#### Auszug zum Lesen ####
Dazu kommt noch, dass in dem Verordnungsentwurf auch nicht alle im Nördlichen Erdinger Moos tatsächlich vorkommenden Vogelarten aufgeführt sind. Dies ist aber erstens formal nötig und zweitens auch fachlich wichtig, um den Artenreichtum vollständig zu erhalten.

Es zeigt sich wieder einmal: das Vogelschutzgebiet hätte längst ausgewiesen werden müssen, doch erst unter dem Diktat der 3. Startbahn wurde dies realisiert, um dem Ausbau formal so wenig wie möglich in den Weg zu stellen. Der Bund Naturschutz hat dies in einer ausführlichen Stellungnahme scharf kritisiert und auch die Unvereinbarkeit von Eingriffen mit dem Vogelschutz verdeutlicht: „Auch ein formal gemeldetes Vogelschutzgebiet ist beileibe kein Freibrief für Zerstörungen.“ so der BN. Denn in einem ausgewiesenen Vogelschutzgebiet kann ein Eingriff nur zugelassen werden, wenn „zwingende Gründe des überwiegenden öffentlichen Interesses“ vorliegen und Alternativen fehlen. Und für die 3. Bahn trifft beides nicht zu, dafür gibt es genügend gute Argumente (vgl. BN-Stellungnahme im Planfeststellungsverfahren: www.bund-naturschutz.de/fakten/verkehr/flughafen-muenchen.html). Dieses geltende Recht muss auch für die FMG gelten. Der BN geht also nach wie vor davon aus, dass eine 3. Bahn nicht mit den Zielen eines Vogelschutzgebietes – ob faktisch oder gemeldet – vereinbar ist und wird dies vor Gericht und wenn nötig auch bei der EU vorbringen.
#### Gegebene Angaben ####
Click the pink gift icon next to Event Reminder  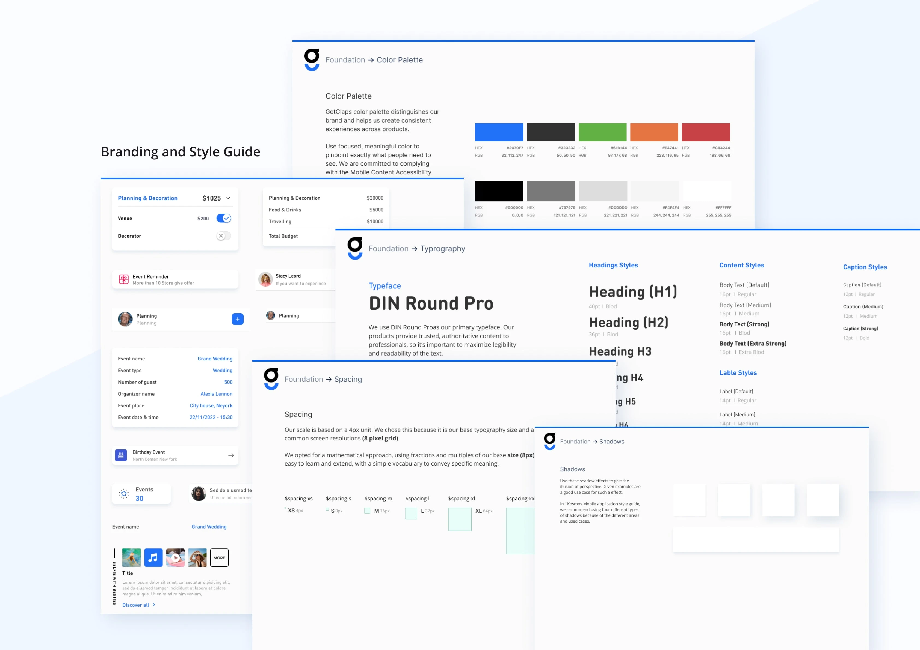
####
Schreib den Abschnitt aus dem Auszug über das Vogelschutzgebiet ab, der bei den Wörtern „Dazu kommt noch, dass“ anfängt und nach „vollständig zu erhalten.“ aufhört. Ersetze darin „Vogelarten“ durch „Tierarten“.

**Die Lösung**
Dazu kommt noch, dass in dem Verordnungsentwurf auch nicht alle im Nördlichen Erdinger Moos tatsächlich vorkommenden Tierarten aufgeführt sind. Dies ist aber erstens formal nötig und zweitens auch fachlich wichtig, um den Artenreichtum vollständig zu erhalten.